Intégrés ou pas à l’aire urbaine de Paris, ces territoires de périphérie se caractérisent d’abord par leur très grande diversité, explique Nicole Sergent. Des villes de banlieue, comme Sarcelles, aux premières villes nouvelles (Cergy, Evry…), en passant par les communes "porte d’entrée" de la région (Roissy, Saclay, Marne-la-Vallée…), ou ces "villes traits d’union" (Nemours, Provins, Rambouillet). Mais surtout de "grands espaces ouverts, plateaux agricoles, boisés, naturels, au cadre de vie attractif et au potentiel culturel et touristique énorme". Incluant de fait des "dynamiques extrêmement variées" entre les EPCI à vocation métropolitaine et les territoires ruraux.

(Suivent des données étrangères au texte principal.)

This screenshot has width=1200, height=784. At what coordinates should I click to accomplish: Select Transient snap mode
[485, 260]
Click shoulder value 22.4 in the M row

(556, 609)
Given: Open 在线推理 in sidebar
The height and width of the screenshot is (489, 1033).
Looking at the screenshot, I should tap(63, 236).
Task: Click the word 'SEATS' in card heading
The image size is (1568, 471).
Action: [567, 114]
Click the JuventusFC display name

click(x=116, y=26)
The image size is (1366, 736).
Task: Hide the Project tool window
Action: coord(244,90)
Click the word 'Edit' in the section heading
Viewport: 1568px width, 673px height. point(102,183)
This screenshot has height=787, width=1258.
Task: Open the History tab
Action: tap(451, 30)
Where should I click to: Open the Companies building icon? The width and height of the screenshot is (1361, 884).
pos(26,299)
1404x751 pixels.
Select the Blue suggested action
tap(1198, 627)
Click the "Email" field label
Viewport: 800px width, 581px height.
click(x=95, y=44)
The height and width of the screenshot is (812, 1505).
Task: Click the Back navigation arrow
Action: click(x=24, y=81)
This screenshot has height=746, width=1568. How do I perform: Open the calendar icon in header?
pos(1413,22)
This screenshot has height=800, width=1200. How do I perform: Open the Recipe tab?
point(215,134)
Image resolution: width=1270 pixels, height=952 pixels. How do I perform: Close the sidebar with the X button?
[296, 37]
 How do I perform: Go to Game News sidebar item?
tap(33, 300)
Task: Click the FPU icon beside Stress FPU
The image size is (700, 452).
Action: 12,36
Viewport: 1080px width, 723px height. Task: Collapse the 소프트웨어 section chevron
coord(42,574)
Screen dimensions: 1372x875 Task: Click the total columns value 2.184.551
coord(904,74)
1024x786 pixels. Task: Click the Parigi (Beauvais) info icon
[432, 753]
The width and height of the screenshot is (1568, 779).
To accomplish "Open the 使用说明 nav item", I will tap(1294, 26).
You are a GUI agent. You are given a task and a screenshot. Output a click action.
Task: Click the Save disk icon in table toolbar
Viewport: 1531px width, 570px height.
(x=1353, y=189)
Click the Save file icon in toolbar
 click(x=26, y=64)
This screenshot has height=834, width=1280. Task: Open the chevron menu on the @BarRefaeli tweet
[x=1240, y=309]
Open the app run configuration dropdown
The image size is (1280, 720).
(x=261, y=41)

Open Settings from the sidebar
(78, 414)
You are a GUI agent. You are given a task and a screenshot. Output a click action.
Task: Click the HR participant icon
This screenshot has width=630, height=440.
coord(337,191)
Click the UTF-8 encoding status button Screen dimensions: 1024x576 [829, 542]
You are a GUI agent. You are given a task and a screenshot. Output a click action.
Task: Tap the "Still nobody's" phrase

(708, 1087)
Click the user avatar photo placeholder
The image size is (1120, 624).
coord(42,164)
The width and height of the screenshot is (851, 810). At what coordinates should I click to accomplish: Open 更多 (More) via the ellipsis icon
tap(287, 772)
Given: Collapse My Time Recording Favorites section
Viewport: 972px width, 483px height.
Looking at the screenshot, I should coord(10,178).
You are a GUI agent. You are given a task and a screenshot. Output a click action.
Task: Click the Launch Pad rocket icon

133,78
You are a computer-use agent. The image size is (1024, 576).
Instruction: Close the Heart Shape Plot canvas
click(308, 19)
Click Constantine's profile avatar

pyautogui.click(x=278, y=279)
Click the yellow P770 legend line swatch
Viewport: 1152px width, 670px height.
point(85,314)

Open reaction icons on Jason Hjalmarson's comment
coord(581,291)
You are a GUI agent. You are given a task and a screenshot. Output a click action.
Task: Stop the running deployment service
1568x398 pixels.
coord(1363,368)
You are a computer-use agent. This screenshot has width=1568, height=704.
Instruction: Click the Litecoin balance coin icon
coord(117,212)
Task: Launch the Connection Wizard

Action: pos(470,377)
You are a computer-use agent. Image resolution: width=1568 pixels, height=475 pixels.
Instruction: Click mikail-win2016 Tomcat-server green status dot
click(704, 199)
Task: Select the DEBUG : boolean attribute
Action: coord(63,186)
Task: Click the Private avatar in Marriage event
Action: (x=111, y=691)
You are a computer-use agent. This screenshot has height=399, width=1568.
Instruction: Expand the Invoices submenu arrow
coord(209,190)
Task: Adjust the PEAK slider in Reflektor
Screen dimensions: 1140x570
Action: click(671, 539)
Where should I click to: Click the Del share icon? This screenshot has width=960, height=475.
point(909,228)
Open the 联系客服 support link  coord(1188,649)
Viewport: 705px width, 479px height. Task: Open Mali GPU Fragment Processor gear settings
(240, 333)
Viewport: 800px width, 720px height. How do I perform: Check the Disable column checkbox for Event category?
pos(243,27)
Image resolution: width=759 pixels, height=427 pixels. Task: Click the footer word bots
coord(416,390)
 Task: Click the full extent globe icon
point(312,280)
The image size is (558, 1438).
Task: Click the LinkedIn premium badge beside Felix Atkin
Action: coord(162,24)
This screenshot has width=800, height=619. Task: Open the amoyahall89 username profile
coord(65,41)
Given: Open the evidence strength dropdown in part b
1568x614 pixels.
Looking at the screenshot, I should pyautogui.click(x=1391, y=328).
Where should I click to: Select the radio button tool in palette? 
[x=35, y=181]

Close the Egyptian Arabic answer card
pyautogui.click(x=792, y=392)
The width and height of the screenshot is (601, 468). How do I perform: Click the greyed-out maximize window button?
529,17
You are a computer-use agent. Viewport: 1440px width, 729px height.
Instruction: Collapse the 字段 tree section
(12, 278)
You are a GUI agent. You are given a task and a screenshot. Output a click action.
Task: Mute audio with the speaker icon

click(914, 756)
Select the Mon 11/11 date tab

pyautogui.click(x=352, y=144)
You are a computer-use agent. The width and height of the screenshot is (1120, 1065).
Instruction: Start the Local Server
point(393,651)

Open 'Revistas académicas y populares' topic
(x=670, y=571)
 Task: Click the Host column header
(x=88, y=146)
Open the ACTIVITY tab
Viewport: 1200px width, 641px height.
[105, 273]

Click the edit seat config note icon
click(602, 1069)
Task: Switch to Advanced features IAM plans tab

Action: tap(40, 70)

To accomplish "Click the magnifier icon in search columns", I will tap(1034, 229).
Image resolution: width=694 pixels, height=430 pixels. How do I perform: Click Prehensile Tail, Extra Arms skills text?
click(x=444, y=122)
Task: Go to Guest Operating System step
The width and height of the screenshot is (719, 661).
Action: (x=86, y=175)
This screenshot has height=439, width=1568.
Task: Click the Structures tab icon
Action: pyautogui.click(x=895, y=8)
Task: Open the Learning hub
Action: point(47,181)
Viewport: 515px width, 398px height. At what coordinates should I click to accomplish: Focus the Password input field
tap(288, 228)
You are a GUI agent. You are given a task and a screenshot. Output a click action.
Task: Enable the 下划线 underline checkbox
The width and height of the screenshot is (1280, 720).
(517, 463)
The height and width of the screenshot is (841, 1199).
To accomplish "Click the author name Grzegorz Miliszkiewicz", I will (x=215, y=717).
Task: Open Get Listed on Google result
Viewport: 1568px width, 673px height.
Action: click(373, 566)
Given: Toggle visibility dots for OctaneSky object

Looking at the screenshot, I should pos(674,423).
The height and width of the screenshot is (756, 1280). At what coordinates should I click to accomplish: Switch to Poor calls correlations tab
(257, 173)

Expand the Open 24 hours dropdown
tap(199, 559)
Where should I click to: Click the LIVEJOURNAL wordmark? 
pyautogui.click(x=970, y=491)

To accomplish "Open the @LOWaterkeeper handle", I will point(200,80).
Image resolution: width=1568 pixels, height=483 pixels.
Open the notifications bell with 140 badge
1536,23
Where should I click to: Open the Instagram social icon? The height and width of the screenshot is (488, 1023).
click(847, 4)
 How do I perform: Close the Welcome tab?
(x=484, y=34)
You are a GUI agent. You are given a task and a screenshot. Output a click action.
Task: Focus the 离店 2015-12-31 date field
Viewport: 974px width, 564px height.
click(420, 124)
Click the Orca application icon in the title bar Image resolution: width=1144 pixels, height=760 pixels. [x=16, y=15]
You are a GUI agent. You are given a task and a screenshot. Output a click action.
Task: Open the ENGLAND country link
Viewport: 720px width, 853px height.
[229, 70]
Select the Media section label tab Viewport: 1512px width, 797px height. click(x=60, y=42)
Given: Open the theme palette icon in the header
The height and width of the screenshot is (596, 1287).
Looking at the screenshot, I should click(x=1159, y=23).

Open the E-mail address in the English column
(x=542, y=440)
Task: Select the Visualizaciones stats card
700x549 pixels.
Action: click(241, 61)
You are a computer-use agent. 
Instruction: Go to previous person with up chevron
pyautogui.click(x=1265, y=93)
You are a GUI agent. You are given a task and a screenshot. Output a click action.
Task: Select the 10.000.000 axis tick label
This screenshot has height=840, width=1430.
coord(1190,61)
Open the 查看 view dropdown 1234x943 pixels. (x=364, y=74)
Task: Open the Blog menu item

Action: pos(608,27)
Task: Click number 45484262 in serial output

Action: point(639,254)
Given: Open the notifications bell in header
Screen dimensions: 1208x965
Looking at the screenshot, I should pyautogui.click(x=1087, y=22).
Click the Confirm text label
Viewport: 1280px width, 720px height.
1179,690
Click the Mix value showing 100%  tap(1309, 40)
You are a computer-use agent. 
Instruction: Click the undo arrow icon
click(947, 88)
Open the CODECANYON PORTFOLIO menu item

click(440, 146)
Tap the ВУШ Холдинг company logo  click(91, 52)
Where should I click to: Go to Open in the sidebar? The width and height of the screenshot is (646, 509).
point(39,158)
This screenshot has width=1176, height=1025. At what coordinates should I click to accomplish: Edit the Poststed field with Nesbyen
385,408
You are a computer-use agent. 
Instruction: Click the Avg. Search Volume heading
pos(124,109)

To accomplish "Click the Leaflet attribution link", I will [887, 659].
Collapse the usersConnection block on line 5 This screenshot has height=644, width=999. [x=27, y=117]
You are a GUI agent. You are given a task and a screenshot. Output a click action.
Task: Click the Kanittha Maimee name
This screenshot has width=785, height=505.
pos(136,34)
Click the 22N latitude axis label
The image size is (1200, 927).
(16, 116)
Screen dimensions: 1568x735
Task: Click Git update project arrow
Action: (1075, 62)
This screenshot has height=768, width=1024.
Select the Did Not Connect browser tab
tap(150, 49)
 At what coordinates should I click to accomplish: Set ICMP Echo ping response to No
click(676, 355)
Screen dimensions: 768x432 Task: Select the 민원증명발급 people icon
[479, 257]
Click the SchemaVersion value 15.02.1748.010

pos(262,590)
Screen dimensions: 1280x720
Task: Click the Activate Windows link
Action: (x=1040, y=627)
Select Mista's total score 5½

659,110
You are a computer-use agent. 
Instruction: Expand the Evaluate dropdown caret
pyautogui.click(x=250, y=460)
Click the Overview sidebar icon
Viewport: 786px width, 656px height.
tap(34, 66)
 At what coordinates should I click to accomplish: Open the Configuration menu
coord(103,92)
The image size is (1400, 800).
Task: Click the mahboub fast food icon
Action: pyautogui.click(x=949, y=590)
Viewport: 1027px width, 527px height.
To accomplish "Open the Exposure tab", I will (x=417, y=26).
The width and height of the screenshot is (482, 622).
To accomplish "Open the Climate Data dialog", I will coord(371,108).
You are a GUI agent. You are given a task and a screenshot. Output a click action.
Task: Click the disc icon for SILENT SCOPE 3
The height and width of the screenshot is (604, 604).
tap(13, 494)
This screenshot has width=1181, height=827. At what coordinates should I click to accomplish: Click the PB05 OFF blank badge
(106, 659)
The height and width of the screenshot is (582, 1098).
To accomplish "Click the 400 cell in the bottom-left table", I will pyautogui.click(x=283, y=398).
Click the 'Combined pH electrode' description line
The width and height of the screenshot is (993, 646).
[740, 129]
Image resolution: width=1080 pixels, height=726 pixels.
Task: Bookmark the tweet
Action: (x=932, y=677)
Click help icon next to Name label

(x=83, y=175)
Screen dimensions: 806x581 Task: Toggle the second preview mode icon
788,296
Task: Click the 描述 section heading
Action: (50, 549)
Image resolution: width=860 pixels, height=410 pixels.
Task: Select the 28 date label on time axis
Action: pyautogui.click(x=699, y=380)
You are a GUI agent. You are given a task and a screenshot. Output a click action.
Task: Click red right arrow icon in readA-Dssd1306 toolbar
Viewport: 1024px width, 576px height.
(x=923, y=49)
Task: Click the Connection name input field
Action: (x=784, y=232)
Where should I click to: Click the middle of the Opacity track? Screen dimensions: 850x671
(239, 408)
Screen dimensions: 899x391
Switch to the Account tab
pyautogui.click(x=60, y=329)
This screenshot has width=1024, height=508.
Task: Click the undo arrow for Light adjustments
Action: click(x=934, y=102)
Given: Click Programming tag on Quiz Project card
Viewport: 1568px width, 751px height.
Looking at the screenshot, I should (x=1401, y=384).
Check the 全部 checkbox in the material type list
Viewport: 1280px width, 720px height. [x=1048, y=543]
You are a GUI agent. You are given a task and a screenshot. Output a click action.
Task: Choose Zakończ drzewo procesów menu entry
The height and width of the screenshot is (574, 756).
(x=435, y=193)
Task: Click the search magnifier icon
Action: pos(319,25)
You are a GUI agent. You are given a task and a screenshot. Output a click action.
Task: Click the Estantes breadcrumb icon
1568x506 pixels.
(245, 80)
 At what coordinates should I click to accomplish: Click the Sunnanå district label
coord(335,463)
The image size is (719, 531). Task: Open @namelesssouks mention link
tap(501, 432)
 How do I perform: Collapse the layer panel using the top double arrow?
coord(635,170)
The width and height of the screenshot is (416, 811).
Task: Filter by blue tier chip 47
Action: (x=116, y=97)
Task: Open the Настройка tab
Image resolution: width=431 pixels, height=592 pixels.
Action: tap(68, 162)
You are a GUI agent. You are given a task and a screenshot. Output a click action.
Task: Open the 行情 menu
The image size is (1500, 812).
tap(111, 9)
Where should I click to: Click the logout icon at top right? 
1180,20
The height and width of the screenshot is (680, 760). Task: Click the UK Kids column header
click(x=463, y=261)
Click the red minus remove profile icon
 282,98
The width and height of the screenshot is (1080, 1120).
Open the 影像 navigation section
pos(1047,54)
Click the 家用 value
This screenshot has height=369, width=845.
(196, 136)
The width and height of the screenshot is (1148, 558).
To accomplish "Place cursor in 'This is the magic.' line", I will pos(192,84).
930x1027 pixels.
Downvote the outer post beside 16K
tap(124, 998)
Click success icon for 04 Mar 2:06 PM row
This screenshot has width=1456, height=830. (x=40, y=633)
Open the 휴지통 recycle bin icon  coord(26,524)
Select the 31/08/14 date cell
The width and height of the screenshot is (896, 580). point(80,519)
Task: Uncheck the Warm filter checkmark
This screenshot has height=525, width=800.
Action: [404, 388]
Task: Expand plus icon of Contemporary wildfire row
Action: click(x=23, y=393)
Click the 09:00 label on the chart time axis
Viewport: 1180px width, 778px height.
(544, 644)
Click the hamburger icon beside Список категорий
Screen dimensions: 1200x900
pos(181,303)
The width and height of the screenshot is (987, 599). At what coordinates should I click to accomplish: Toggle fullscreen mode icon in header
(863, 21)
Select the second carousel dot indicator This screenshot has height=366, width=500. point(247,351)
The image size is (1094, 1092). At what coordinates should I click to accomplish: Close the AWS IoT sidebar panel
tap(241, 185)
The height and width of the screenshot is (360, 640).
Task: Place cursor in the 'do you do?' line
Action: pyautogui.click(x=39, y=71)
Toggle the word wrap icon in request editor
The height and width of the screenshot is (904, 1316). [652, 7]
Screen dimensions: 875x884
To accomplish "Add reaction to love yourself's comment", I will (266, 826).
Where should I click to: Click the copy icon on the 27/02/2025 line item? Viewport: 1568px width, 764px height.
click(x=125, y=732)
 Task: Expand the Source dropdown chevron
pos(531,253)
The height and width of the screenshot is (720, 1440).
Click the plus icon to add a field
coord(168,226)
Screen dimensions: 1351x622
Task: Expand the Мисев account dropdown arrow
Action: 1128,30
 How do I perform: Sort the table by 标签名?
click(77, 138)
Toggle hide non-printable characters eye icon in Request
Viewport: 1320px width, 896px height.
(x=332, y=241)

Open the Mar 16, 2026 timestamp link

Ces intercommunalités aux tailles très variables (de 15 000 à plus de 100 000 habitants) ont, selon le rapport, un rôle clé à jouer dans l’épanouissement francilien. "On doit beaucoup aux parcs naturels régionaux qui ont contribué à faire face à la pression foncière", illustre la rapporteure. Territoires d’accueil d’infrastructures lourdes – et pas toujours valorisantes – et utiles au desserrement démographique depuis les années 70 (entre 2000 et 2012, 54 % de la construction de logements a eu lieu en périphérie), ils constituent, en outre, d’importantes ressources alimentaires, en eau, énergie, matériaux…
Quels risques ?
Au-delà des inégalités bien identifiées entre l’Ouest et l’Est, à abolir, ou du moins, à maîtriser, le rapport alerte sur d’autres risques. Notamment sur "un décrochage d’une partie de ces territoires", en termes d’activités économiques notamment, car "nous sommes trop focalisés sur les territoires de projets", insiste Nicole Sergent. Il ne faudrait pas qu’ils tombent dans "une spécialisation sociale résidentielle", sachant que sur les 70 000 logements à construire par an en Ile-de-France, 34 000 y sont prévus, dont 24 000 dans l’unité urbaine. Afin de prévenir cette fragmentation croissante de l’espace et une marginalisation importante des territoires ruraux, le Ceser entend renforcer les moyens d’actions de ces intercommunalités aux ressources fiscales souvent insuffisantes pour établir de véritables politiques d’aménagement et construire un projet territorial cohérent.
Quelles solutions ?
"Pour réduire les inégalités sociales et territoriales, les politiques publiques régionales doivent aider à l’émergence de solides projets de territoire portés par les nouvelles intercommunalités, à partir de leurs spécificités". En cela, le Ceser propose six leviers d’actions : "mesurer les risques de nouvelles inégalités territoriales en Ile-de-France" ; "élaborer des stratégies de développement plus ambitieuses pour les territoires péri-métropolitains" ; "développer des politiques d’aménagement plus structurantes" ; "faire émerger des outils d’aménagement mieux adaptés aux réalités des territoires périurbains et ruraux" ; "bâtir les politiques de développement et d’aménagement sur l’inter-territorialité" ; "co-construire l’inter-territorialité sous l’impulsion de la Région Ile-de-France", la "seule à profiter d’une vision globale", ajoute Nicole Sergent. Cette dernière précise que les aménités de chaque territoire doivent être exploitées pour répondre à des enjeux plus transversaux, liés à la transition énergétique notamment (circuits courts, économie circulaire…). Par ailleurs, il est indispensable, selon elle, de fournir à ces EPCI des outils d’ingénierie, d’analyse et d’observation, ne serait-ce que pour favoriser l’inter-territorialité. D’ailleurs, "la CTAP [Conférence territoriale de l’action publique] pourrait établir les lignes directrices de cette inter-territorialité". Enfin, il conviendrait de faire évoluer les outils actuels (syndicats intercommunaux, EPL, politiques contractuelles) et d’intégrer les contrats ruraux de la Région dans une démarche plus globale, "avec une déclinaison territorialisée et plus fine des grands schémas stratégiques régionaux", comme le SRHH.